EXERCISE DIRECTIONS —
Replace "navbar" with "toolbar" in the rows below, from the line containing "Viewport: 689px width, 517px height." through the line containing "will [13, 116].", and give those lines again with nothing else changed.

DATA FOR THIS TASK —

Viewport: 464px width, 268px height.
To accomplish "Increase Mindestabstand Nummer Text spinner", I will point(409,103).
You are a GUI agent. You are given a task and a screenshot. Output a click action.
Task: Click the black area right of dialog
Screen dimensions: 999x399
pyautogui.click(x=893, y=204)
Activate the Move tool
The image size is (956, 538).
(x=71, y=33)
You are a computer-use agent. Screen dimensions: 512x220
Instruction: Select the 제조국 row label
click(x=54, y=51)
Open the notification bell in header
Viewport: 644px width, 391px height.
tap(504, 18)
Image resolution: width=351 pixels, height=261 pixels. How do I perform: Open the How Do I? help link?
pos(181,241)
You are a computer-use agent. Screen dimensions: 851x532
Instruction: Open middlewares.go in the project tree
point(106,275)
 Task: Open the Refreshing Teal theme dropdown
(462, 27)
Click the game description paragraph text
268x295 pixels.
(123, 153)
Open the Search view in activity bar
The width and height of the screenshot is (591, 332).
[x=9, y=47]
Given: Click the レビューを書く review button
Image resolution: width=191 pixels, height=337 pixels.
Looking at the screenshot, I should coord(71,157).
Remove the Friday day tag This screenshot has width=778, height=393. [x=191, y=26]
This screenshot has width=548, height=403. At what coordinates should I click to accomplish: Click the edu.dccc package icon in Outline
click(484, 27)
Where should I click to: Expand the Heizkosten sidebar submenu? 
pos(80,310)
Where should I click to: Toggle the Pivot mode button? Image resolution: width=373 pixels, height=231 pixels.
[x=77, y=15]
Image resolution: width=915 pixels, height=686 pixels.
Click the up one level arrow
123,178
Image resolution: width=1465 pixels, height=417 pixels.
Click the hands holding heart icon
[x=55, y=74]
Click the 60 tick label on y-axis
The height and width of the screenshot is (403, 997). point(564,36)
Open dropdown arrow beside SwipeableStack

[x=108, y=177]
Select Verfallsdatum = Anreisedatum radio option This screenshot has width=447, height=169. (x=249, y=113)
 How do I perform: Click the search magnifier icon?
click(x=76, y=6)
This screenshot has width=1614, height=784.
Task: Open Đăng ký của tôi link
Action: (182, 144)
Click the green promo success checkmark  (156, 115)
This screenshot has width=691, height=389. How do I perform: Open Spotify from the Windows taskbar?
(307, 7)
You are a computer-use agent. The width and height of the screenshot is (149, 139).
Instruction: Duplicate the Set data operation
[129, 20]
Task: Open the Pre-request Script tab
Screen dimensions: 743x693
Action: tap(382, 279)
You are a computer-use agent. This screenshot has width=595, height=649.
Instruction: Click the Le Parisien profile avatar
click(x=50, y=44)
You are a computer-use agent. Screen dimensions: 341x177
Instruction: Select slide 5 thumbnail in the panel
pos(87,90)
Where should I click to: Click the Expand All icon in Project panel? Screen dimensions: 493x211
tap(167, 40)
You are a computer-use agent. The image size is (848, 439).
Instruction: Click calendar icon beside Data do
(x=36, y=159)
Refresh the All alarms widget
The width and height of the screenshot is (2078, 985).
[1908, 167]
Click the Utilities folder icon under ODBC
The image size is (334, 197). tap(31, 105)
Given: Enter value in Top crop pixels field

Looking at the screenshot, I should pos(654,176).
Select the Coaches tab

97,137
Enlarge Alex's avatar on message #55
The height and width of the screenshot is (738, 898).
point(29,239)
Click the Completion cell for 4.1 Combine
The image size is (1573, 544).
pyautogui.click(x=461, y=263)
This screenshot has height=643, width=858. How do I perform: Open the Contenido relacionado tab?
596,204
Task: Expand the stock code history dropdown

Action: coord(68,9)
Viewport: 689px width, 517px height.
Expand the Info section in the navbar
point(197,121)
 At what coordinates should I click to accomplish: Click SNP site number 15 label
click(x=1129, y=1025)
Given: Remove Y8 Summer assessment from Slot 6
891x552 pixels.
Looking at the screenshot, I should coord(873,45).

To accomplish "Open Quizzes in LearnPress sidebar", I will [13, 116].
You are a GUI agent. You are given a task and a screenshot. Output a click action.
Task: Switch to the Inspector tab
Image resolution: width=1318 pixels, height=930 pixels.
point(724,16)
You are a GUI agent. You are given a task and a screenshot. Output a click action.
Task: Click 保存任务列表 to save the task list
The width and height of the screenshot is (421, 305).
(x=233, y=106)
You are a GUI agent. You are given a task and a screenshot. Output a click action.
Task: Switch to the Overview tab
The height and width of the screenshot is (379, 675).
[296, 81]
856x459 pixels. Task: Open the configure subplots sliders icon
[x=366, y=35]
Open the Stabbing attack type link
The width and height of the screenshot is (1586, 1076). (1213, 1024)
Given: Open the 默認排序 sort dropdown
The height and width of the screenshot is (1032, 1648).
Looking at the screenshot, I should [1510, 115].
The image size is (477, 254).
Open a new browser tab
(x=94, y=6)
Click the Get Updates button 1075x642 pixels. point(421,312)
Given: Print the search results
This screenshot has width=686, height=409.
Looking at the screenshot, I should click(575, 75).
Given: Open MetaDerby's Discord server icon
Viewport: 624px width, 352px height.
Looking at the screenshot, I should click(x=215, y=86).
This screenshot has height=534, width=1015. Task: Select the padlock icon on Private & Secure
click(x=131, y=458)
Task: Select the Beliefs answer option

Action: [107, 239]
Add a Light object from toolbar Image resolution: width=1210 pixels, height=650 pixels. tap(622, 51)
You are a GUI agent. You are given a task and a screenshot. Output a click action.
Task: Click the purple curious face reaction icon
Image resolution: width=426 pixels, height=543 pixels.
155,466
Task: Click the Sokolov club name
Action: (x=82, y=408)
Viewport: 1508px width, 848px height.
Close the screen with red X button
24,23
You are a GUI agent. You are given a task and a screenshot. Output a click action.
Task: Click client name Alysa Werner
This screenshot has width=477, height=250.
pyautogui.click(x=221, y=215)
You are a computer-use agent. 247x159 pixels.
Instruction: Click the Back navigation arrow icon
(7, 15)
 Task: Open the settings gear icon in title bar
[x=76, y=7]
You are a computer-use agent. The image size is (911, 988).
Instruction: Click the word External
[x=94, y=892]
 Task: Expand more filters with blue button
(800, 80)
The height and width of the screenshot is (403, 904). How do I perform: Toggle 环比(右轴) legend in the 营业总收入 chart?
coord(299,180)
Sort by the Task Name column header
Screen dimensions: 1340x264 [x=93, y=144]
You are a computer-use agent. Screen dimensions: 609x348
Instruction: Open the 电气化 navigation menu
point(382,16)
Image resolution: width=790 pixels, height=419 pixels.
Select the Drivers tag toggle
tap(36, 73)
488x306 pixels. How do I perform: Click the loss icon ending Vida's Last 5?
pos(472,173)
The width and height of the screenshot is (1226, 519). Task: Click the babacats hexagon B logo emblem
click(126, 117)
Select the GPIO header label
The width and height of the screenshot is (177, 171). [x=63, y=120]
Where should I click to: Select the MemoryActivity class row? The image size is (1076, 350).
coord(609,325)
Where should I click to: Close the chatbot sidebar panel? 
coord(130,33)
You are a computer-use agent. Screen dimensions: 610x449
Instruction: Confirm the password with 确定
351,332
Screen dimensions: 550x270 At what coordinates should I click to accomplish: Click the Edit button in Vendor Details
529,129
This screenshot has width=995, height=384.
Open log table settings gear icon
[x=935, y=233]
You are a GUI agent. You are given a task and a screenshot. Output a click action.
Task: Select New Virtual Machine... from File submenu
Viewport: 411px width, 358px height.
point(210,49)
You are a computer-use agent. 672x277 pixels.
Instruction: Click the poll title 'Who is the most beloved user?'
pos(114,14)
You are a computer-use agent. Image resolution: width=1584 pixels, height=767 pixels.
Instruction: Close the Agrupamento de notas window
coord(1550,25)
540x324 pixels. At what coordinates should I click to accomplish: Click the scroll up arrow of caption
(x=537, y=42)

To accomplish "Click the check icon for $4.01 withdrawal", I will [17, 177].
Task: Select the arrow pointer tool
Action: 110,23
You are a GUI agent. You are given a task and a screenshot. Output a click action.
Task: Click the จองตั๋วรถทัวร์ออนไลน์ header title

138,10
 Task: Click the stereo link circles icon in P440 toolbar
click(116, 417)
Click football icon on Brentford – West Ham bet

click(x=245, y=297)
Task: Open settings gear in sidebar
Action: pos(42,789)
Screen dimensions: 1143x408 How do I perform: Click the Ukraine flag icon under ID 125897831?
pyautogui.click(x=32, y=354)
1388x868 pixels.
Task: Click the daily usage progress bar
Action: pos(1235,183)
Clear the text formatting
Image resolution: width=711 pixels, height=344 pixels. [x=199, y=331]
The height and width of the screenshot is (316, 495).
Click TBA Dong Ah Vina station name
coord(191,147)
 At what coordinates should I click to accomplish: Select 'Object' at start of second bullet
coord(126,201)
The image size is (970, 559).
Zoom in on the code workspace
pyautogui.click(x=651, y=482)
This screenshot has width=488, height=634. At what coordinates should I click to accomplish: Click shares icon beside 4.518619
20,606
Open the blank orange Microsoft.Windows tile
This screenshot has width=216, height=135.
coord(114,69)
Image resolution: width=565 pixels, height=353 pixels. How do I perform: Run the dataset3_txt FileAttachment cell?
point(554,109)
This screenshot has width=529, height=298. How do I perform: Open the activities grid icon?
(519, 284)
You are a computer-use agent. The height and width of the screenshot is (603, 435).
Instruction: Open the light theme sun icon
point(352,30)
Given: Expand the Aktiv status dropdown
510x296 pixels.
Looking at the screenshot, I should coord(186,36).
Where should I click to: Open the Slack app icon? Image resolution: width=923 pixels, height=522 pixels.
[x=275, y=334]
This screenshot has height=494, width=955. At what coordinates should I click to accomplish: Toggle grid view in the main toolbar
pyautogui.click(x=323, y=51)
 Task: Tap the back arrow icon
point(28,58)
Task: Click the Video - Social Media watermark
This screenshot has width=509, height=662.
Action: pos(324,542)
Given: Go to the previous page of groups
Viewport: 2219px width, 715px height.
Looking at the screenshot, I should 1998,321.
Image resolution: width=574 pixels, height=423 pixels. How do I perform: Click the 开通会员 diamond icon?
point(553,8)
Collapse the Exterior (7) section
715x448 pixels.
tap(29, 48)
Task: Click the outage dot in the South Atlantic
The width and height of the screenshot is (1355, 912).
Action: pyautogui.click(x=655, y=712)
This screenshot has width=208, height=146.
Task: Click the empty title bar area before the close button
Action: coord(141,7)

THE ANSWER —
Viewport: 689px width, 517px height.
Expand the Info section in the toolbar
point(197,121)
 At what coordinates should I click to accomplish: Click SNP site number 15 label
click(x=1129, y=1025)
Given: Remove Y8 Summer assessment from Slot 6
891x552 pixels.
Looking at the screenshot, I should coord(873,45).

To accomplish "Open Quizzes in LearnPress sidebar", I will [13, 116].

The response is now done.